According to industry sources familiar with the matter, AMD's upcoming Radeon R9 285 graphics card is indeed based on the Tonga Pro GPU and it will pack 1792 Stream Processors. This puts it in line with the venerable Tahiti Pro based R9 280 which it will eventually replace on the market. The Tonga Pro GPU will end up clocked with a 918MHz base GPU clock, while the GDDR5 memory paired up with a 256-bit memory interface will end up clocked at 1375MHz (5.5GHz effective).
Radeon R9 285 spec revealed
Our sources said the maximum TDP for the Radeon R9 285 is set at 150W. Recent rumors suggested that the AMD Tonga GPU will be very power efficient or at least better than Tahiti, but we have to wait and see some benchmarks before leaping to any conclusions.
Of course, some, if not all, AMD AIB partners will come up with custom designs so GPU base and GPU Boost clocks will be different.
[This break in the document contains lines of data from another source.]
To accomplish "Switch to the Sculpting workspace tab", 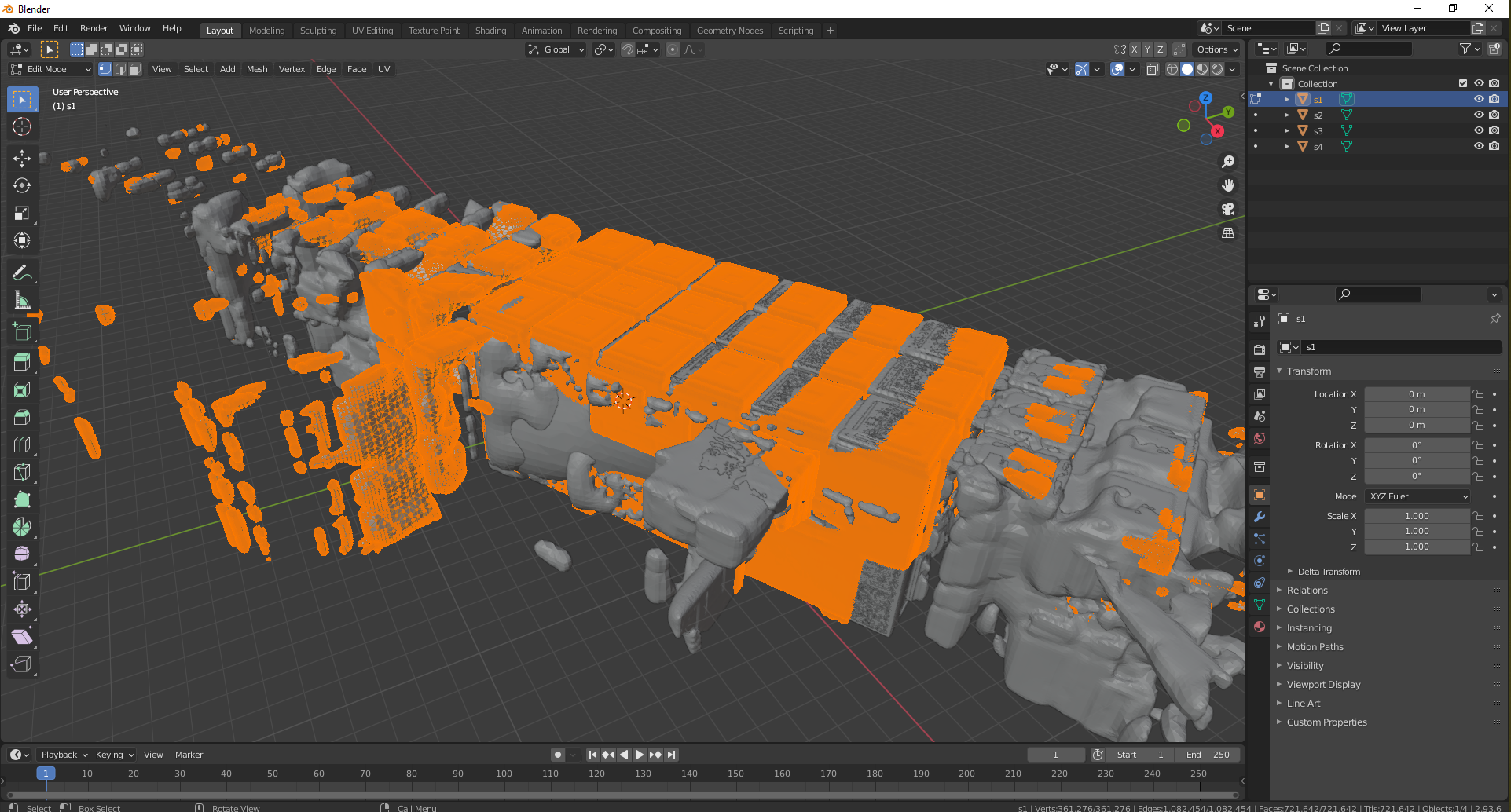I will point(317,31).
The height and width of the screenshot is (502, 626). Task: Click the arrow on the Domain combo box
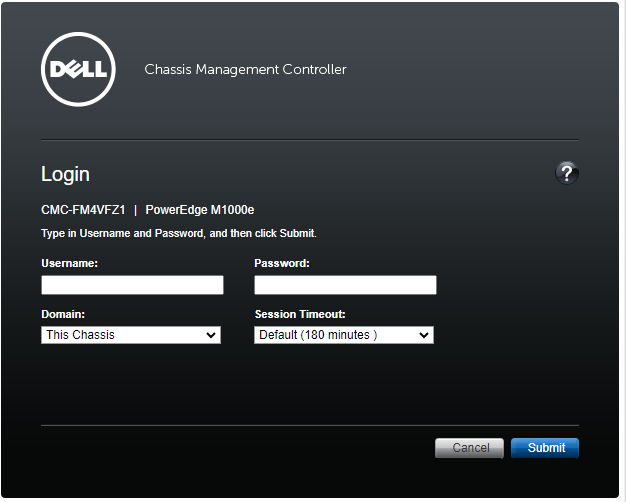click(211, 335)
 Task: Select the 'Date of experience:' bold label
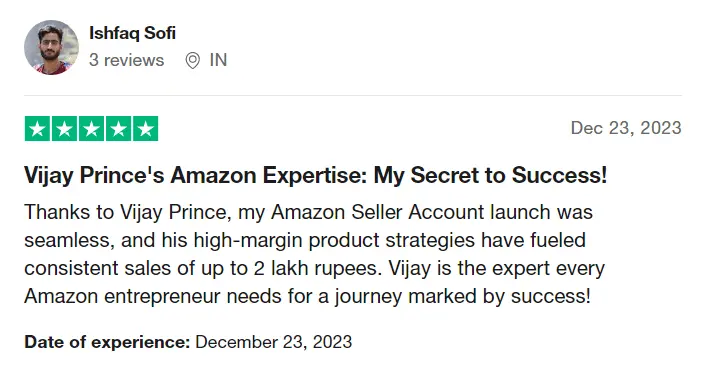[108, 342]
According to our sources, the performance of the Radeon R9 285 should come close to the Geforce GTX 770 and it will be slightly faster than Radeon R9 280, mostly due to higher GPU clocks.
Some sources we talked to suggest that the price could be a bit lower than the Radeon R9 280, while others suggest that AMD aims to launch it as a direct replacement, at the same price as the Radeon R9 280. It is worth noting that AMD tends to reveal the final price just a few days before launch.
Expect many Tonga flavours
Earlier this week the first Tonga cards were pixellized and leaked by Videocardz.com.
The leak included cards from HIS, XFX and Sapphire. All three cards appear to be 2GB models, but there is a good chance that some AIBs will have 4GB versions as well.
Image via Videocardz
Since the new cards are closely related to existing Tahiti-based products, we are bound to see a lot of non-reference designs as well. In fact, even the leaked first batch of R9 285 cards features some fancy non-reference coolers. In other words, consumers won’t have to wait for a tweaked card with quality cooling, which also helps.
In any case, the upcoming AMD Radeon R9 285 will certainly be an interesting product and will relieve some pressure created by Nvidia's upcoming Maxwell-based graphics cards, at least if the price/performance ratio ends up to be good.